Top of DATA RECORDS

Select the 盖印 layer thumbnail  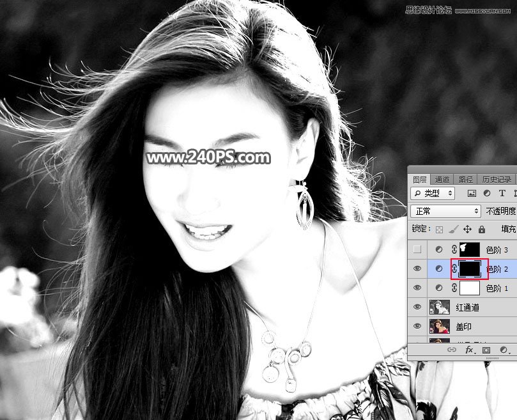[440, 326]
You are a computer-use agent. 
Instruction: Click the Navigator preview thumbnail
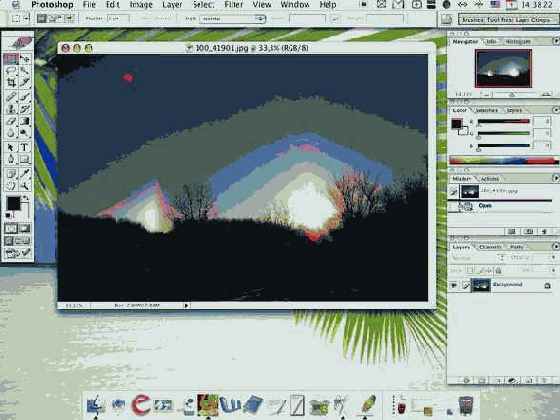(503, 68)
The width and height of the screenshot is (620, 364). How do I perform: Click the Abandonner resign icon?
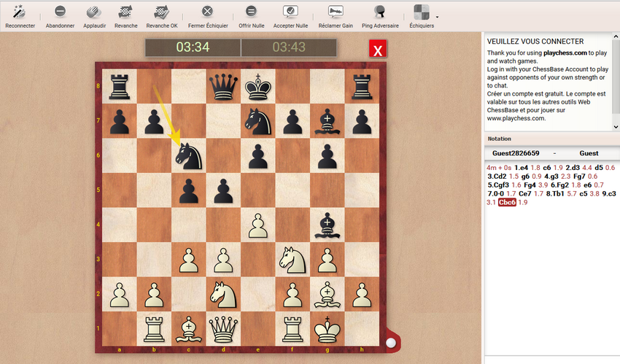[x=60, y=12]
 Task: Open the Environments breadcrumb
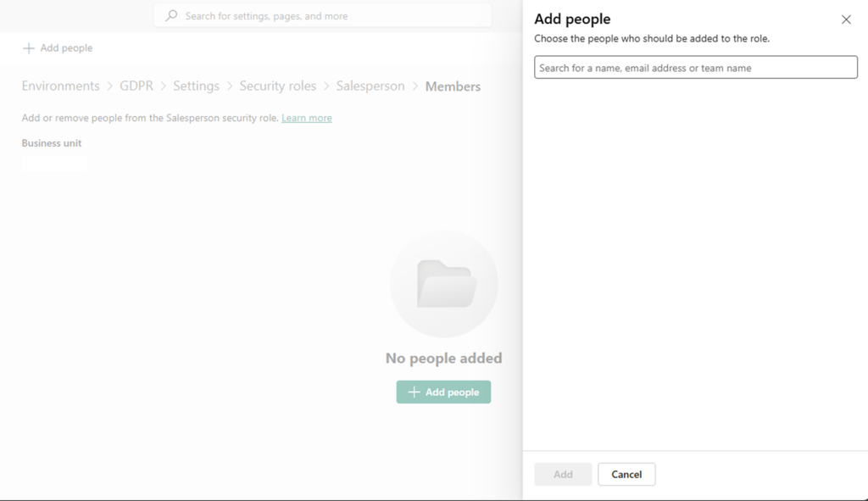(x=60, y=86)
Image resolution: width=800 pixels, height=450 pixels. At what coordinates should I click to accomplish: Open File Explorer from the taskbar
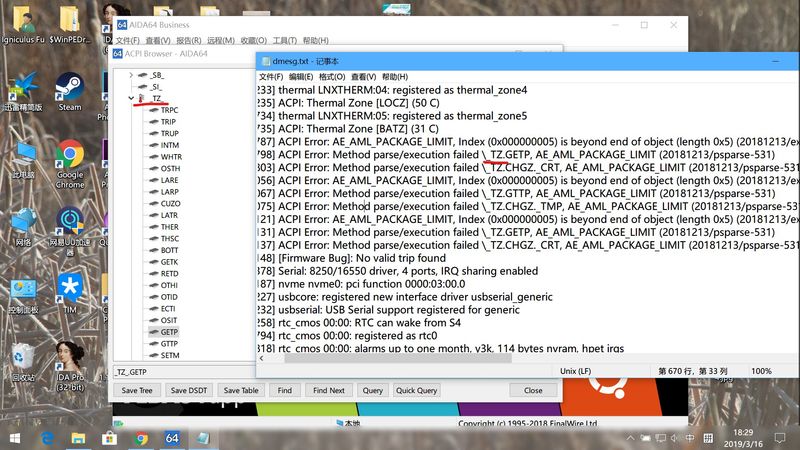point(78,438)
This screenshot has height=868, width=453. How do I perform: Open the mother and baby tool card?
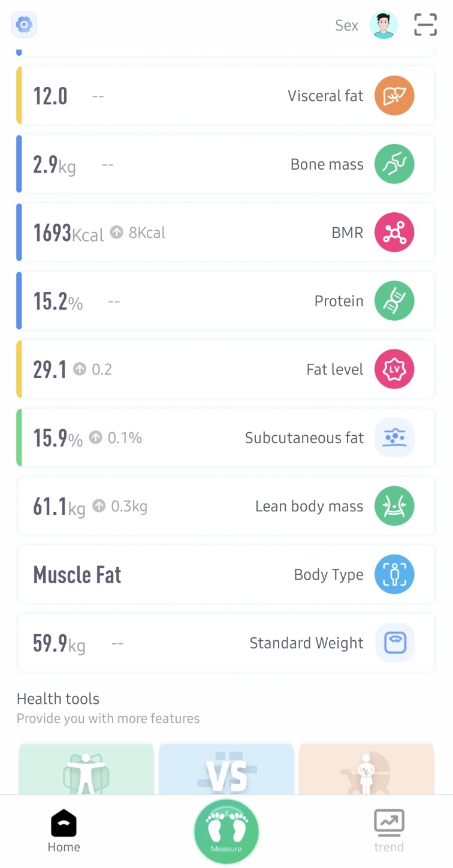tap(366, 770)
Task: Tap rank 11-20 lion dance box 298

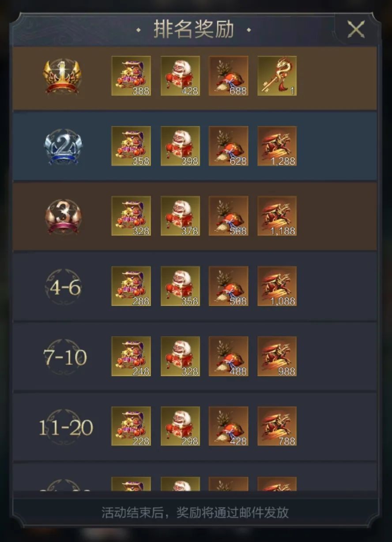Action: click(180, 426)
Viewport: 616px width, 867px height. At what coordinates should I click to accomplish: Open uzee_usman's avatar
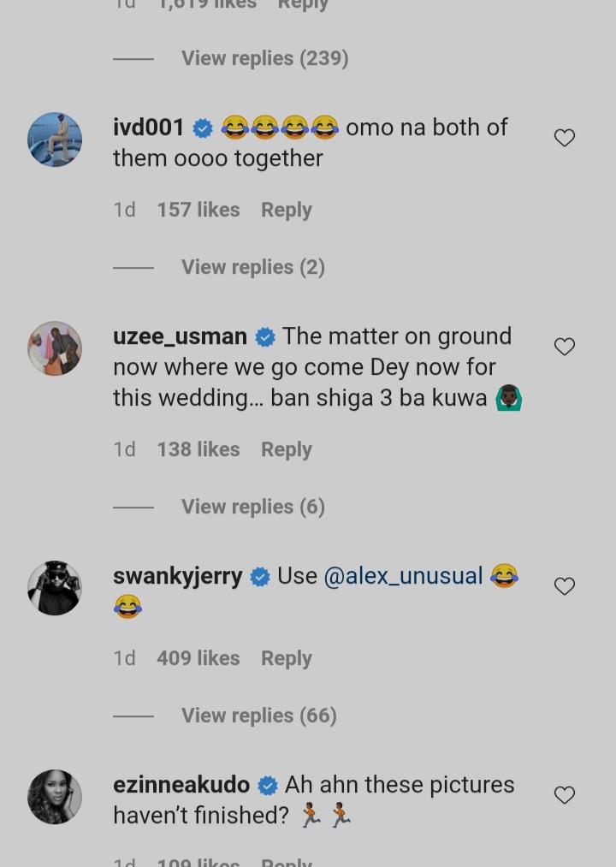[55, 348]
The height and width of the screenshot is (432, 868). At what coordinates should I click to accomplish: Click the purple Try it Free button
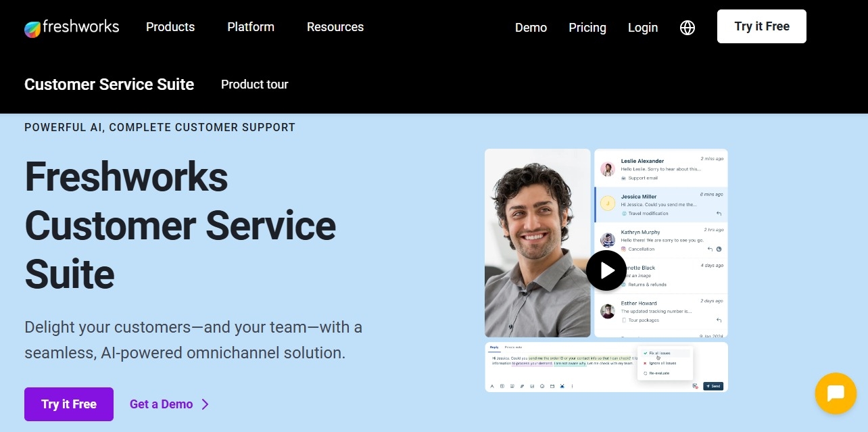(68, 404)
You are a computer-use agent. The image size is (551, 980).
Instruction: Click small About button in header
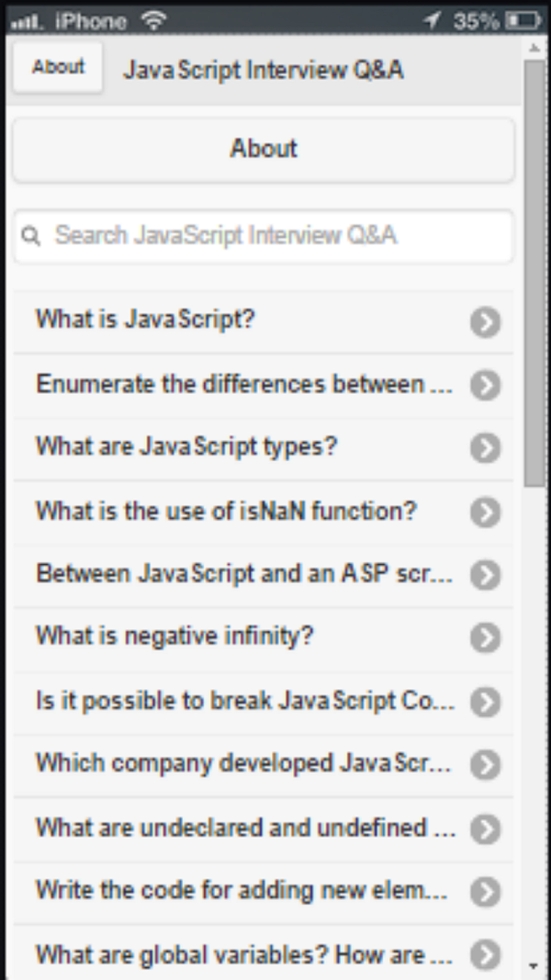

Bottom of DATA RECORDS
Top of DATA RECORDS

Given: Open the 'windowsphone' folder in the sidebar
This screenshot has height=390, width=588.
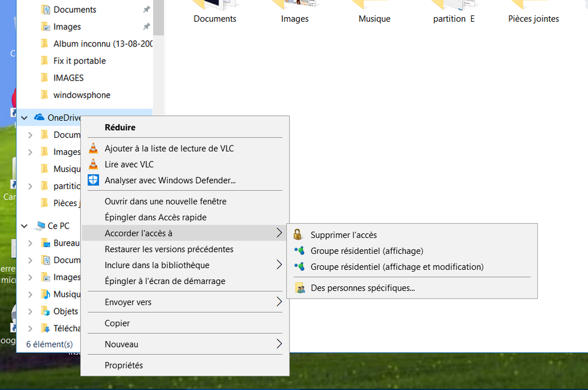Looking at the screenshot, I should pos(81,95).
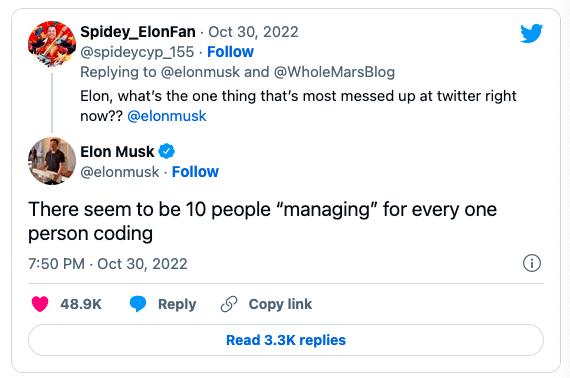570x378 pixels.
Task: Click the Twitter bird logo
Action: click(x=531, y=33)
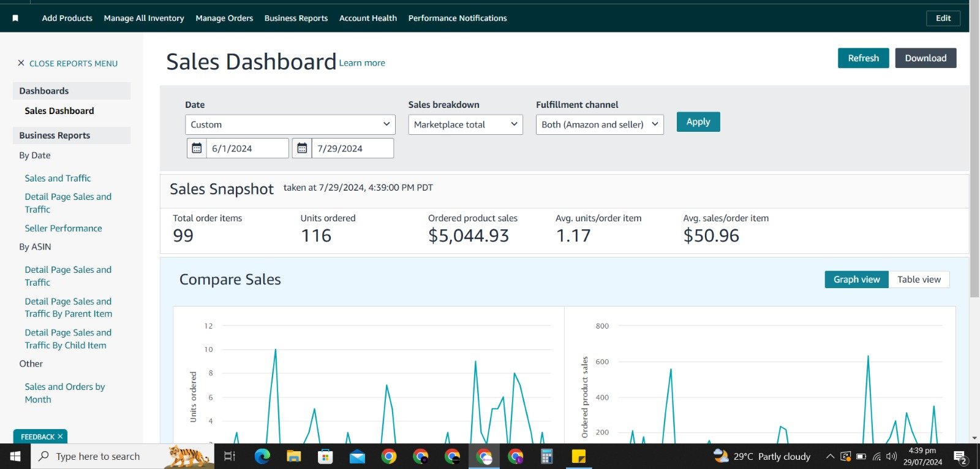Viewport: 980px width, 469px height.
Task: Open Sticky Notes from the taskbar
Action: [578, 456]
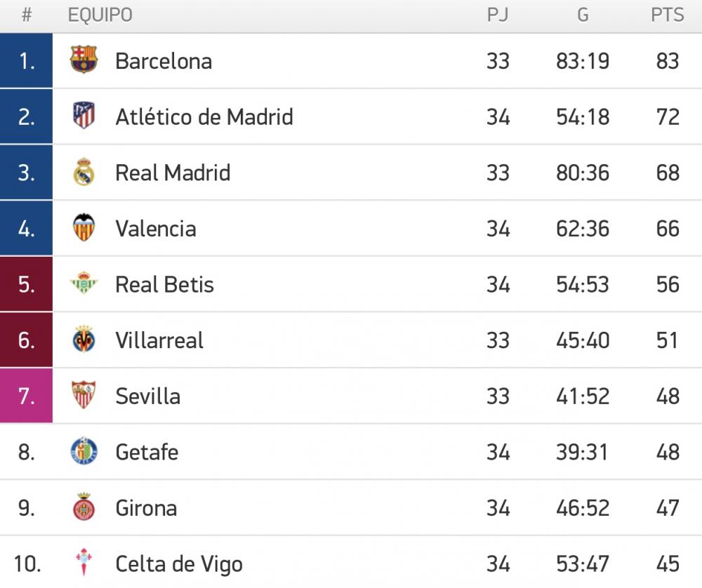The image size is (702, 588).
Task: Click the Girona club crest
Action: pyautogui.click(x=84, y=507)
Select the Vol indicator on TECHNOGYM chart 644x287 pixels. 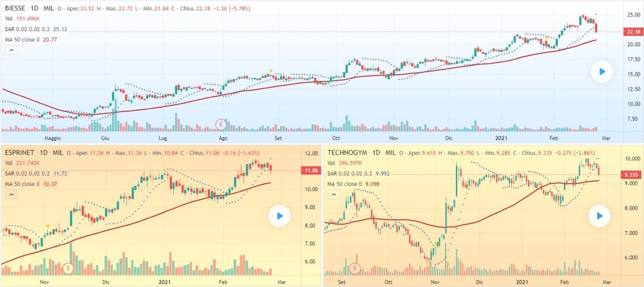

Bottom of DATA RECORDS
Top of DATA RECORDS

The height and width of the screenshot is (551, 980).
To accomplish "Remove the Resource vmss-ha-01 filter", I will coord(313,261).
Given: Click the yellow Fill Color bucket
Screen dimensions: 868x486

Bottom of DATA RECORDS

Pull out each line of the entries that contains "agent".

**EXERCISE RESULT:**
You are a computer-use agent. 
You are a computer-use agent. The image size is (551, 980).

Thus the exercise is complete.